Artificial sweeteners are escaping into the natural world, study shows
Though you might be helping your body by swapping out sugar for artificial sweeteners, it turns out one particular compound has an untold effect on aquatic ecosystems.
More than ever we are aware of our effect on planet Earth, whether that be through the products we make or the natural resources we pull from nature. One major area of interest is bodies of water, which are already packed full of nasty human-made chemicals and millions of plastic straws.

Artificial sweeteners have one major effect on the environment
In a recently published study in the Springer Link Journal, researchers from the University of Floridas Whitney Laboratory for Marine Bioscience delved into the interesting world of artificial sweeteners.
Artificial sweeteners have already been a massive talking point online, though largely because a minority of TikTok health nuts seem to think they cause cancer. That conspiracy theory has been debunked over and over again.
Though such sweeteners have been a hit in the health community, sucralose is becoming a significant issue for microscopic organisms in aquatic ecosystems.
We can’t break down sucralose, and a lot of microorganisms can’t break it down, either, because it’s a really tough molecule that doesn’t degrade easily. So there are a lot of questions about how it is affecting the environment and whether its something that could impact our microbial communities, said study co-author Tracey Schafer.

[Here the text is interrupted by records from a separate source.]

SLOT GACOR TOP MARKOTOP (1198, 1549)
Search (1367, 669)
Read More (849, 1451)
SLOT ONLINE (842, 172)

In her study, Schafer and her team looked at the interaction between sucralose, which is found in most zero-sugar products, an aquatic photosynthetic bacteria called cyanobacteria, and algae called diatoms.
Such tiny organisms account for over 30% of the primary food production in marine environments. Of course, by disturbing one link in the chain, the potential for community collapse is increased.
What they found was troubling

Water samples were taken from both a freshwater site and a brackish water site in Florida before being exposed to samples of sucralose.
Through their study, co-author Amelia Westmoreland found: There is the potential that the freshwater communities might be mistaking sucralose for a nutrient, for a sugar that they can use as food.”
While cyanobacteria increased when samples were exposed to sucralose, diatoms showed a decreased population following exposure. This chaotic increase and decrease could pose an issue, especially in freshwater environments.
“Sucraloses ability to both increase and decrease microbial community populations could potentially threaten a naturally balanced ecosystem,” Westmoreland said. Extreme examples of how this could play out are the diatom community could disappear, and the other extreme is this community could completely overtake everything else.”
Schafer concluded that their study was a “good first step” in understanding the effect of artificial sweeteners on the environment and aquatic communities.
Considering the fact that sucralose can easily escape wastewater treatment processing, more research is desperately needed.